The Perils of the DLC Content Drip Sales Strategy

What I really dislikes is they having content that won't be available at later date in some form, even if more expensive than the extra amount for the more expensive version. If it is just cosmetic, then that is less of a bummer to me but still dislikes it.

For example, even though I pre-ordered the founder edition, would still really dislike if it's extra content, thje founder content pack will really not be available later for others as the date suggests. I'm hoping it means the pack won't, but at least the two personas will separately be available.
Most likely they'll just shift from "editions" to "upgrade packs" as separate DLC post-launch. Content permanently disappearing from stores has never been a thing for Civ. Even "preorder exclusives" nowadays become available for purchase later. The industry as a whole is - slowly - moving away from permanently locking players out of content anyway. And I'm sure that if the whole idea is to prey really hard on FOMO, they'd put the fact that the content is only available until the end of February much more prominently in the front instead of in the fine print. FOMO marketing is useless if people don't even know that they can miss out and never develop a fear of that in the first place.
 
I'm curious to know how people feel about the DLC content drip strategy approach that Firaxis has taken over the years and how it might affect people's views of the upcoming CIV 7
I don't think anything i've seen as "necessary" has been part of DLC so I'm happy. It would take something like, and i'm absolutely not expecting this to happen, they made a DLC which unlocks being able to play with larger number number of civs, that would be a negative happiness modifier.
 
I was meaning more that we're losing some aspects of religious victory as well
I'm happy to see it gone; tying it to culture victory in the Exploration Age is already too much Religious Victory for me. I thought the Religious Victory was a very poor design decision.

Sort of odd for religions depicted IRL as iconoclastic, but I'm not religious scholar either.
Islam is the aniconic religion par excellence and still has relics. Icons and relics aren't exactly the same thing.

As an aside, I can't help but read all of Zaarin's posts in Doctor Bashir's voice.
dr-bashir-garak.gif
 
As far as Civ VII is concerned, the game doesn’t seem particularly thin to me. There are more civs than ever (yes I know only ten per age but that’s not a dealbreaker for me) and each is incredibly fleshed out. If you want to talk about the AAA gaming industry as a whole, that’s a different story. But I also don’t play those games so.

**Tasks to complete:**
[1] Reproduce the DLC discussion word for word, from "I was meaning" down to "the same thing.".
[2] Answer these questions about the DLC discussion:
(a) According to the fine print, until when is the content available?
(b) Which religion is called the aniconic religion par excellence?
(c) How many civs per age does the final post mention?
[3] Extend the DLC discussion with a further reply that follows its final post.

**Supplied material:**
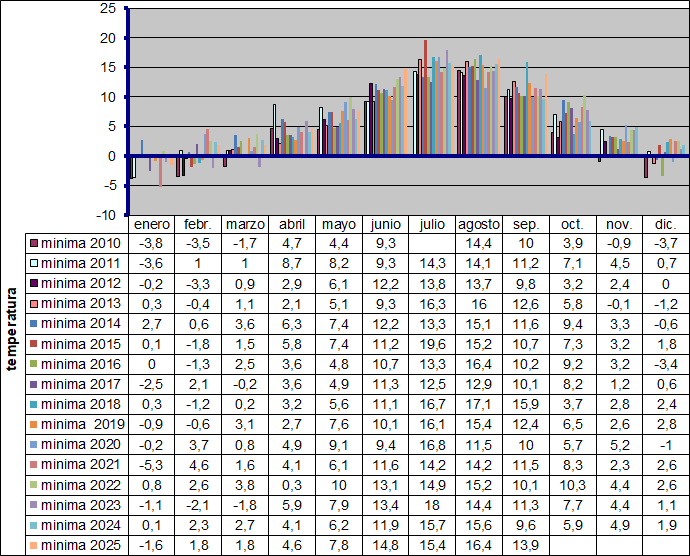690x556 pixels.
Task: Click the 17,1 value in agosto column
Action: point(479,404)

**In response:**
[1]
I was meaning more that we're losing some aspects of religious victory as well
I'm happy to see it gone; tying it to culture victory in the Exploration Age is already too much Religious Victory for me. I thought the Religious Victory was a very poor design decision.

Sort of odd for religions depicted IRL as iconoclastic, but I'm not religious scholar either.
Islam is the aniconic religion par excellence and still has relics. Icons and relics aren't exactly the same thing.

[2]
(a) Until the end of February.
(b) Islam.
(c) Ten.

[3]
 
The perception that the old Civ games were more feature complete at launch is just not accurate. Civ 2, for example, was a very simple game. There were no civ bonuses, no UUs, only science and conquest victory, religion didn't exist as a feature and was just loosely represented. You couldn't even have certain civ combos because there were 7 colors shared by 21 civs. The one that always annoyed me was that Spain and the Aztec were both yellow and could thus never be in the same game. If they tried to launch a game like this with modernized graphics in 2025, people would be furious. In fact, we know this game would not be that popular because FreeCiv exists and very few people play it relative to Civ 6.

The reason that game felt complete and some of the modern games don't is because in that game things worked well together. It isn't that there were more features, but that most things made sense. The modern games are not lacking in features, they actually end up with feature bloat when all is said and done. The issue is that the features that do make the game are often poorly thought out and don't always synergize with the rest of the game very well.
 
The modern games are not lacking in features, they actually end up with feature bloat when all is said and done. The issue is that the features that do make the game are often poorly thought out and don't always synergize with the rest of the game very well.
*cough*religion/espionage/world congress in Civ6*cough*
 
I feel like people have memory holed how anemic Civ 5 was on release. There was no religion, bare bones and bland culture victory, and horribly bland civs (I think the most unique power was the Iriqouis). I don't think any civ game will ever be as awful on release as 5. Civ 7 seems a bit undercooked compared to 6 and 4, but both of those were the most complete on release and felt like truely full and cohesive games.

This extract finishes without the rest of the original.